- _PROBLEM DESCRIPTION_
Everything in the listing below should be repeated exactly.

- _RECORDS TO USE_
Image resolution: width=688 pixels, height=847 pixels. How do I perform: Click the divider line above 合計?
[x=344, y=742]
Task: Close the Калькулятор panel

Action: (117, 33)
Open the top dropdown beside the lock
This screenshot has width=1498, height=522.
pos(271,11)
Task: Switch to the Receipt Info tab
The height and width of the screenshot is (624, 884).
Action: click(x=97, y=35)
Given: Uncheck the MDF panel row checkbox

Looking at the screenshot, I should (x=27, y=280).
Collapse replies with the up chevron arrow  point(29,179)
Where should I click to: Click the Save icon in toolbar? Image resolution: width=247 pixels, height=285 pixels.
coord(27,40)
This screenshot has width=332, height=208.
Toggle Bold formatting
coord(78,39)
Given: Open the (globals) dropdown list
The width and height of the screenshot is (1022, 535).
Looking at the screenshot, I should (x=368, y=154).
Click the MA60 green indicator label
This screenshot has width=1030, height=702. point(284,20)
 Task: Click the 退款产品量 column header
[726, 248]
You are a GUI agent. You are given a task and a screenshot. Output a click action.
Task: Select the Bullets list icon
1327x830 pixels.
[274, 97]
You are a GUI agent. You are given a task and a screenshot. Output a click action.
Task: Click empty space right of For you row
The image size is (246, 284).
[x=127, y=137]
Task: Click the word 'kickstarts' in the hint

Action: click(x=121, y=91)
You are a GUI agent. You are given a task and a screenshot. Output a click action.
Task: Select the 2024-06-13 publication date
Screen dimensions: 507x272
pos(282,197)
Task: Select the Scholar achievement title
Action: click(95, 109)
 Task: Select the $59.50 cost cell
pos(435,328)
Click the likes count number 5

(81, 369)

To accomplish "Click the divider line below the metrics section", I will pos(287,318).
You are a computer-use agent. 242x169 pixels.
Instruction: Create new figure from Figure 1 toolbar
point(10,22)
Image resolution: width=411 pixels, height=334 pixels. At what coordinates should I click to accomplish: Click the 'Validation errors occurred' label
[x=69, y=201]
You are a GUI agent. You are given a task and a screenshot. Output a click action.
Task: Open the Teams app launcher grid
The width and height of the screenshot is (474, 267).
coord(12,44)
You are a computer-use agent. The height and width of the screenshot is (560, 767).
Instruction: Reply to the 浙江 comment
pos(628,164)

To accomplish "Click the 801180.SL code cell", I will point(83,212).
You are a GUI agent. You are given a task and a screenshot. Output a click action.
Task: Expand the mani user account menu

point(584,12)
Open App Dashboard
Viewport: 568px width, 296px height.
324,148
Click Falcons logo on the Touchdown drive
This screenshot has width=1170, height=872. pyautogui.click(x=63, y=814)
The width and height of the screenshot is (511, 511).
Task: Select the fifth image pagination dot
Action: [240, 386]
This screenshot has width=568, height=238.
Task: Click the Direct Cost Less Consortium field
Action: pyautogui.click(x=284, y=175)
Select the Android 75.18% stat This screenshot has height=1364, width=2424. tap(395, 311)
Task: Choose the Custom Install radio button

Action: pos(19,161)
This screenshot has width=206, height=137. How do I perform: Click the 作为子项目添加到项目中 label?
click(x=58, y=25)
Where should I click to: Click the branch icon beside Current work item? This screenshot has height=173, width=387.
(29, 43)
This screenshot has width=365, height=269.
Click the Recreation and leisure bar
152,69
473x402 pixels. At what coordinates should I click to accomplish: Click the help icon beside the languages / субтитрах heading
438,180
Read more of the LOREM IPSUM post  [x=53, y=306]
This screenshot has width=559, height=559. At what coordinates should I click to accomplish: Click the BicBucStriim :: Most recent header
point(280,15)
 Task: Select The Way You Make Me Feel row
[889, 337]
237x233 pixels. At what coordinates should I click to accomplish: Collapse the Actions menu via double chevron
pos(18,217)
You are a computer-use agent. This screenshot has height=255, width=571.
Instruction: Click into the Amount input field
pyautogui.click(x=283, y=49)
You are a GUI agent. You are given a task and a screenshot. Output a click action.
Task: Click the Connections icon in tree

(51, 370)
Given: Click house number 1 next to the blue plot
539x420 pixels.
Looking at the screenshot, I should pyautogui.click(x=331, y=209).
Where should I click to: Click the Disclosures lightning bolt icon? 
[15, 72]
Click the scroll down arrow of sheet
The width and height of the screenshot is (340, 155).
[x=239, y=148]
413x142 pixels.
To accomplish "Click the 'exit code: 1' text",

- _ANSWER_
Image resolution: width=688 pixels, height=847 pixels. How do I perform: Click the divider line above 合計?
[x=344, y=742]
Task: Close the Калькулятор panel

Action: (117, 33)
Open the top dropdown beside the lock
This screenshot has width=1498, height=522.
pos(271,11)
Task: Switch to the Receipt Info tab
The height and width of the screenshot is (624, 884).
Action: click(x=97, y=35)
Given: Uncheck the MDF panel row checkbox

Looking at the screenshot, I should (x=27, y=280).
Collapse replies with the up chevron arrow  point(29,179)
Where should I click to: Click the Save icon in toolbar? Image resolution: width=247 pixels, height=285 pixels.
coord(27,40)
This screenshot has width=332, height=208.
Toggle Bold formatting
coord(78,39)
Given: Open the (globals) dropdown list
The width and height of the screenshot is (1022, 535).
Looking at the screenshot, I should (x=368, y=154).
Click the MA60 green indicator label
This screenshot has width=1030, height=702. point(284,20)
 Task: Click the 退款产品量 column header
[726, 248]
You are a GUI agent. You are given a task and a screenshot. Output a click action.
Task: Select the Bullets list icon
1327x830 pixels.
[274, 97]
You are a GUI agent. You are given a task and a screenshot. Output a click action.
Task: Click empty space right of For you row
The image size is (246, 284).
[x=127, y=137]
Task: Click the word 'kickstarts' in the hint

Action: click(x=121, y=91)
You are a GUI agent. You are given a task and a screenshot. Output a click action.
Task: Select the 2024-06-13 publication date
Screen dimensions: 507x272
pos(282,197)
Task: Select the Scholar achievement title
Action: click(95, 109)
 Task: Select the $59.50 cost cell
pos(435,328)
Click the likes count number 5

(81, 369)

To accomplish "Click the divider line below the metrics section", I will pos(287,318).
You are a computer-use agent. 242x169 pixels.
Instruction: Create new figure from Figure 1 toolbar
point(10,22)
Image resolution: width=411 pixels, height=334 pixels. At what coordinates should I click to accomplish: Click the 'Validation errors occurred' label
[x=69, y=201]
You are a GUI agent. You are given a task and a screenshot. Output a click action.
Task: Open the Teams app launcher grid
The width and height of the screenshot is (474, 267).
coord(12,44)
You are a computer-use agent. The height and width of the screenshot is (560, 767).
Instruction: Reply to the 浙江 comment
pos(628,164)

To accomplish "Click the 801180.SL code cell", I will point(83,212).
You are a GUI agent. You are given a task and a screenshot. Output a click action.
Task: Expand the mani user account menu

point(584,12)
Open App Dashboard
Viewport: 568px width, 296px height.
324,148
Click Falcons logo on the Touchdown drive
This screenshot has width=1170, height=872. pyautogui.click(x=63, y=814)
The width and height of the screenshot is (511, 511).
Task: Select the fifth image pagination dot
Action: [240, 386]
This screenshot has width=568, height=238.
Task: Click the Direct Cost Less Consortium field
Action: pyautogui.click(x=284, y=175)
Select the Android 75.18% stat This screenshot has height=1364, width=2424. tap(395, 311)
Task: Choose the Custom Install radio button

Action: pos(19,161)
This screenshot has width=206, height=137. How do I perform: Click the 作为子项目添加到项目中 label?
click(x=58, y=25)
Where should I click to: Click the branch icon beside Current work item? This screenshot has height=173, width=387.
(29, 43)
This screenshot has width=365, height=269.
Click the Recreation and leisure bar
152,69
473x402 pixels. At what coordinates should I click to accomplish: Click the help icon beside the languages / субтитрах heading
438,180
Read more of the LOREM IPSUM post  [x=53, y=306]
This screenshot has width=559, height=559. At what coordinates should I click to accomplish: Click the BicBucStriim :: Most recent header
point(280,15)
 Task: Select The Way You Make Me Feel row
[889, 337]
237x233 pixels. At what coordinates should I click to accomplish: Collapse the Actions menu via double chevron
pos(18,217)
You are a computer-use agent. This screenshot has height=255, width=571.
Instruction: Click into the Amount input field
pyautogui.click(x=283, y=49)
You are a GUI agent. You are given a task and a screenshot. Output a click action.
Task: Click the Connections icon in tree

(51, 370)
Given: Click house number 1 next to the blue plot
539x420 pixels.
Looking at the screenshot, I should pyautogui.click(x=331, y=209).
Where should I click to: Click the Disclosures lightning bolt icon? 
[15, 72]
Click the scroll down arrow of sheet
The width and height of the screenshot is (340, 155).
[x=239, y=148]
413x142 pixels.
To accomplish "Click the 'exit code: 1' text",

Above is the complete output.